Trinity coaching situation leaves some questions
Barely 24 hours after Trinity Episcopal Day School won its sixth football state title in school history, things took a turn for the unfortunate.
Actually, the news of head football coach Josh Loy’s termination was apparently two weeks coming.
Allegations made by parents and students of a hazing incident involving football players three weeks ago seem to be at the center of Loy’s termination. Allegedly, the incident occurred when Loy was supposed to be supervising the players.
It’s not exactly clear what Loy is being accused of in relation to the supposed incident. Was he simply absent when the alleged incident took place, or is it the Trinity school board’s belief that Loy somehow condoned what was said to have happened?
Furthermore, it’s not clear what the three players purportedly did. However, all three seniors were suspended from the Saints’ MAIS Class A semifinal game against Cenla Christian Academy Nov. 15, but were allowed to play in the state title game a week ago.
Based on what is publicly known, at least a couple of questions should be raised.
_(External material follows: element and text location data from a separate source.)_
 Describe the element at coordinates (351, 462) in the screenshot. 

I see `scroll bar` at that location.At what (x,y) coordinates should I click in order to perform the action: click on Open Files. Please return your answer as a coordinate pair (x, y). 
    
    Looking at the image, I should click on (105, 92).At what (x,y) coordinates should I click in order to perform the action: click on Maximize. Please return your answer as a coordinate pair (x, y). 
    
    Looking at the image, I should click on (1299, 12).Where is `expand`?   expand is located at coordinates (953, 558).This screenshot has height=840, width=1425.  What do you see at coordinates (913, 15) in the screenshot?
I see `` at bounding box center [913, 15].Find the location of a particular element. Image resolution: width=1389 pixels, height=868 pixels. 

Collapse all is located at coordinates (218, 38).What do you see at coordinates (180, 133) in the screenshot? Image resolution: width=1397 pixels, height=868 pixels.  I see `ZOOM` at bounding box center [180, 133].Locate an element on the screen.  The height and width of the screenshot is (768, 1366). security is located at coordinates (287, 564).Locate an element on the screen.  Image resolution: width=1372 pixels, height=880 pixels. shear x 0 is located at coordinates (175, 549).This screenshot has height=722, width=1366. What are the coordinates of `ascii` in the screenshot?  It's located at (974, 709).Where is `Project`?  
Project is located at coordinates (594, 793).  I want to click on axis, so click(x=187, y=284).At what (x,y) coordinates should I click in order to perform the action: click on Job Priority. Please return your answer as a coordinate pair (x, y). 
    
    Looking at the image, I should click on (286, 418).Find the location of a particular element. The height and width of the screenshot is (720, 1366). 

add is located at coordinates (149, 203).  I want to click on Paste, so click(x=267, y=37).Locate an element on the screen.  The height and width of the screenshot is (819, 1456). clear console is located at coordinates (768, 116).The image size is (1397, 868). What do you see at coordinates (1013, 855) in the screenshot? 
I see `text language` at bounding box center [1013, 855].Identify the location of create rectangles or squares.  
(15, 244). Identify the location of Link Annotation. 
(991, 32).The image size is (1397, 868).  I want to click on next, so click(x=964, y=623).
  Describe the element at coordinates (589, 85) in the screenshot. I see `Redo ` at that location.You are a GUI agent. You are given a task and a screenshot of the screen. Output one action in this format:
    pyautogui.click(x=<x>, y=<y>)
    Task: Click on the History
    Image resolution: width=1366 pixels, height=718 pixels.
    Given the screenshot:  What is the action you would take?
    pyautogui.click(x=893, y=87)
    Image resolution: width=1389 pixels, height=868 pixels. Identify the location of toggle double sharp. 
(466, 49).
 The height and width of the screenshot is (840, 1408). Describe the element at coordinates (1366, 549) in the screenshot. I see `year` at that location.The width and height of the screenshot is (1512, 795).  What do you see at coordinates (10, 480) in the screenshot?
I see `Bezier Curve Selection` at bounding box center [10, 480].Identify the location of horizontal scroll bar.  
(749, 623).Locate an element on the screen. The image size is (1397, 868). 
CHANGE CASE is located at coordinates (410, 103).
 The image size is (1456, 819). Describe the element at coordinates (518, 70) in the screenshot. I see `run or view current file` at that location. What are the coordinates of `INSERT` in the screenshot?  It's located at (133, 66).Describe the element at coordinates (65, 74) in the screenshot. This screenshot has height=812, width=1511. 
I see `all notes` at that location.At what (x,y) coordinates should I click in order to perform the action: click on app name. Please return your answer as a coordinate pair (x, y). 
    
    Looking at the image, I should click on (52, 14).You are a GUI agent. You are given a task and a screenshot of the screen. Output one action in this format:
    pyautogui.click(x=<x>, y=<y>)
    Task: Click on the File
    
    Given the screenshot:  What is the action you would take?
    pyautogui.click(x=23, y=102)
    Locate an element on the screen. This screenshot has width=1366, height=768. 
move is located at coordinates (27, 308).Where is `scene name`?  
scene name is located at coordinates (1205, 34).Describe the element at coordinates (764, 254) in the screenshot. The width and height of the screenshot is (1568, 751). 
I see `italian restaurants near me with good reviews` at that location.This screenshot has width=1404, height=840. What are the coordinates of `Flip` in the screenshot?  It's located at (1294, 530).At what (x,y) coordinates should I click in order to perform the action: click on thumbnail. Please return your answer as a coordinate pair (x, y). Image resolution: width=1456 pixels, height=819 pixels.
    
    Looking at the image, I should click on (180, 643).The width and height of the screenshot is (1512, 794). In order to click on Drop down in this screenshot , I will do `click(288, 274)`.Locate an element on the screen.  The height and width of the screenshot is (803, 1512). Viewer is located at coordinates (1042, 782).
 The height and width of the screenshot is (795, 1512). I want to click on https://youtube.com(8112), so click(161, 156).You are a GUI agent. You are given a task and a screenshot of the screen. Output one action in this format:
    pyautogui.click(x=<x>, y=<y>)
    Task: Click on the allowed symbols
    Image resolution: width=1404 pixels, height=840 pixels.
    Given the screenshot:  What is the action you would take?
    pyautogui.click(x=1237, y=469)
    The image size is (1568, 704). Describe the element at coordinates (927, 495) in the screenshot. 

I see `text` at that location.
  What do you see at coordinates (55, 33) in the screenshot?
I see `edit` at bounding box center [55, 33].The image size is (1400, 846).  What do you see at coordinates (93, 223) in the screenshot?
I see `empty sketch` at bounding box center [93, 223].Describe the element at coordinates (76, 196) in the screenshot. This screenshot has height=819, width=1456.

For one, if what these three players allegedly did was so horrible that it led to the firing of their head coach, why were the players allowed to play in the state title game? Furthermore, if Loy committed a fireable offense, why was he not terminated immediately instead of being allowed to coach the final two games of the Saints’ season?
If, as alleged, the hazing incident involved some form of sexual contact, then law enforcement should have been called in to investigate.
The timing of this alleged incident — and the fallout — is especially unfortunate for the bulk of Trinity’s roster. Most of the players who celebrated winning a state title apparently had nothing to do with the alleged incident. Certainly, none of this should take away from the team’s accomplishments, but it does make for an unwelcome partner with which to share the spotlight.
It also brings attention to the idea of hazing in particular. Some former football players from older generations say hazing just came with the territory of being an athlete. The stories I’ve heard are not appropriate for print.
What current athletes have to understand is the world isn’t the way it was when older generations suited up. Even on the field, players used to be able to lay hard hits in football without fear of repercussions from the referees. Now, such play could get flagged for unnecessary roughness or targeting with the helmet.
Likewise, in this day and age when bullying has become a hot-button topic in our country, athletes need to realize while perhaps hazing was once acceptable, it no longer is.
Some acts done for a good laugh may seem harmless, but can be hurtful and such is not permissible in an era of zero tolerance. If you bully someone, you can expect school officials will take the matter seriously — and rightfully so.
Trinity’s players are likely still celebrating a state title win, as they should be.
However, negative emotions almost certainly surround the distraction this alleged incident has brought. That’s too bad, because it takes attention away from the accomplishments of the rest of the team that had nothing to do with what supposedly went down.